## start RECORDS SUPPLIED

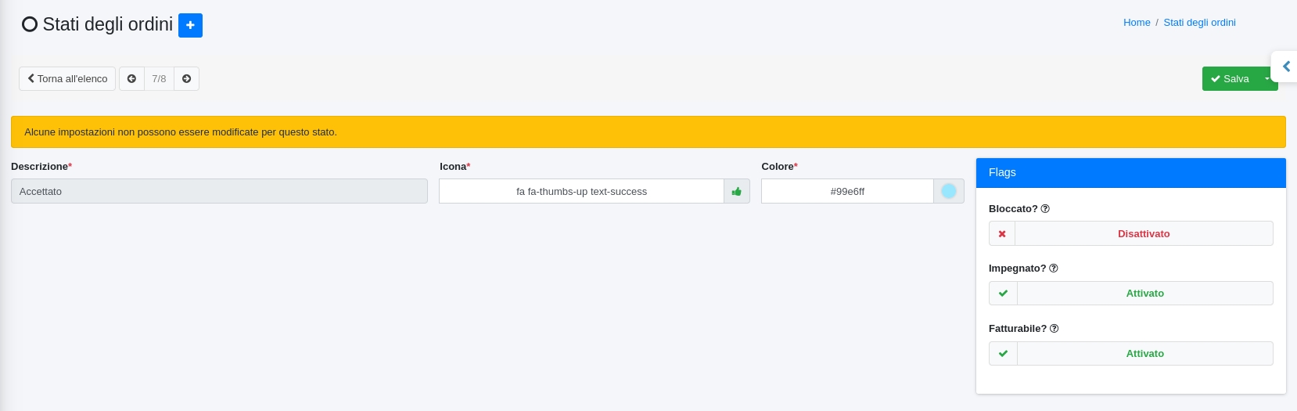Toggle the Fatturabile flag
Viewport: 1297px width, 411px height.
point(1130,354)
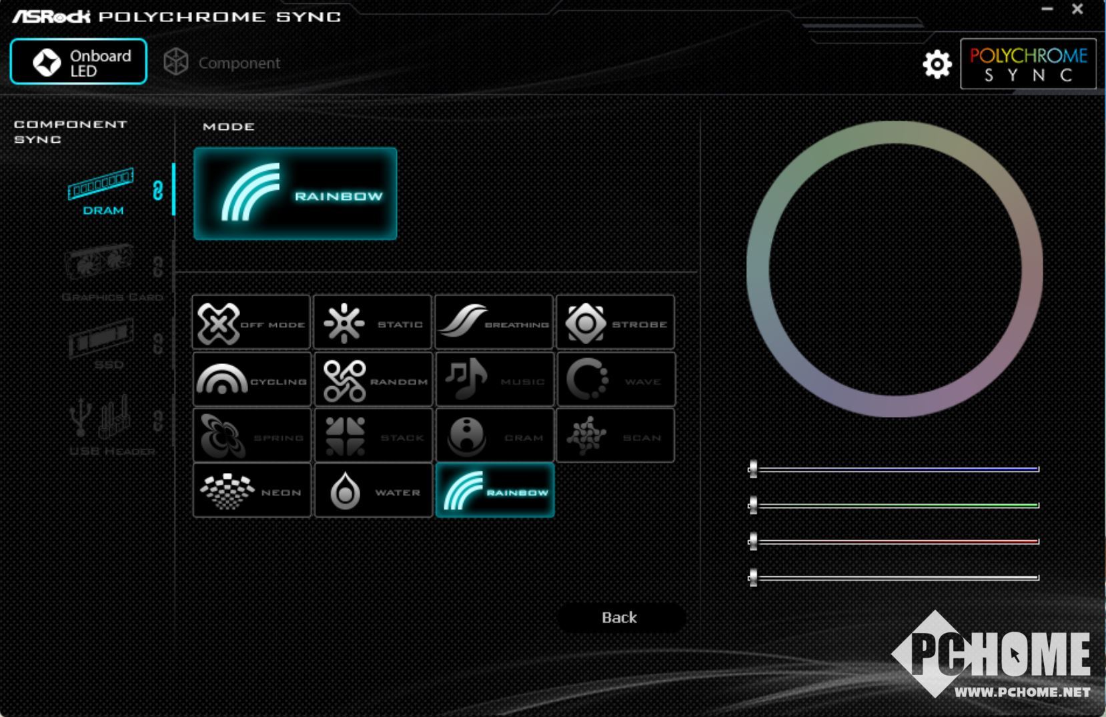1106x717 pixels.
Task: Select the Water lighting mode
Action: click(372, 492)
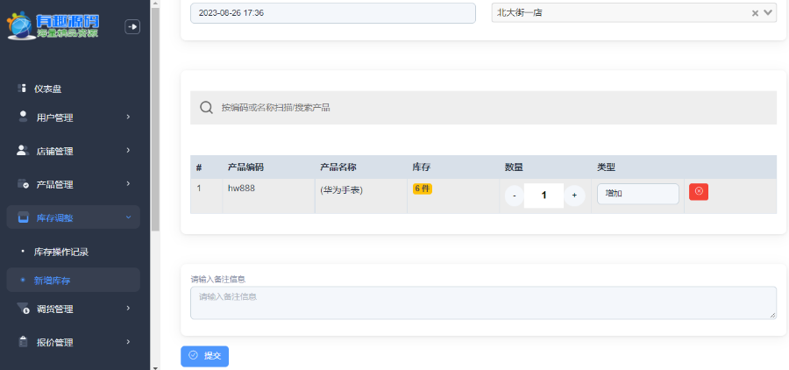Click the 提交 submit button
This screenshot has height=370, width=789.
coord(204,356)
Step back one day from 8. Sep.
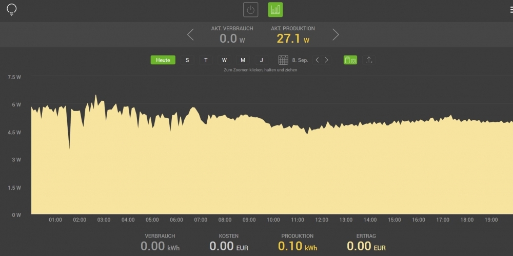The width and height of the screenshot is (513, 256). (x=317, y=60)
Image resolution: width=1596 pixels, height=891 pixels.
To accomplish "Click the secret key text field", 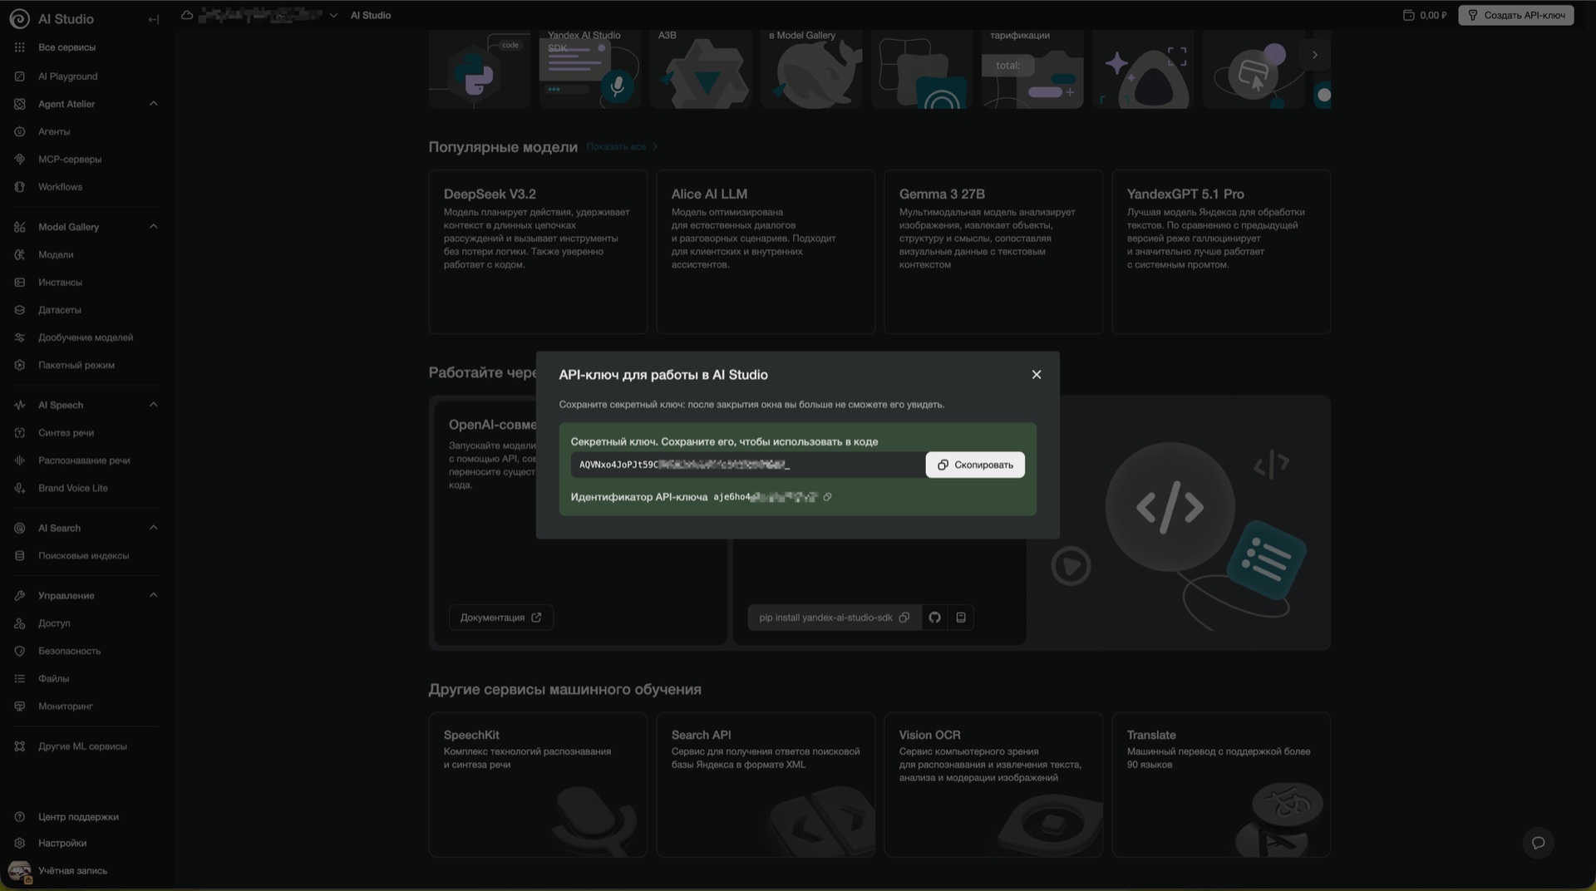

## end RECORDS SUPPLIED

## WRITTEN PROBLEM
Turn the material above into a numbered list with one item per line, skipping blank lines and leaving out the pictures.

## ANSWER
1. Toggle the Fatturabile flag
2. Viewport: 1297px width, 411px height.
3. point(1130,354)
4. 1106x717 pixels.
5. Task: Select the Water lighting mode
6. Action: click(372, 492)
7. Click the 提交 submit button
8. This screenshot has height=370, width=789.
9. coord(204,356)
10. Step back one day from 8. Sep.
11. The width and height of the screenshot is (513, 256). (x=317, y=60)
12. Image resolution: width=1596 pixels, height=891 pixels.
13. To accomplish "Click the secret key text field", 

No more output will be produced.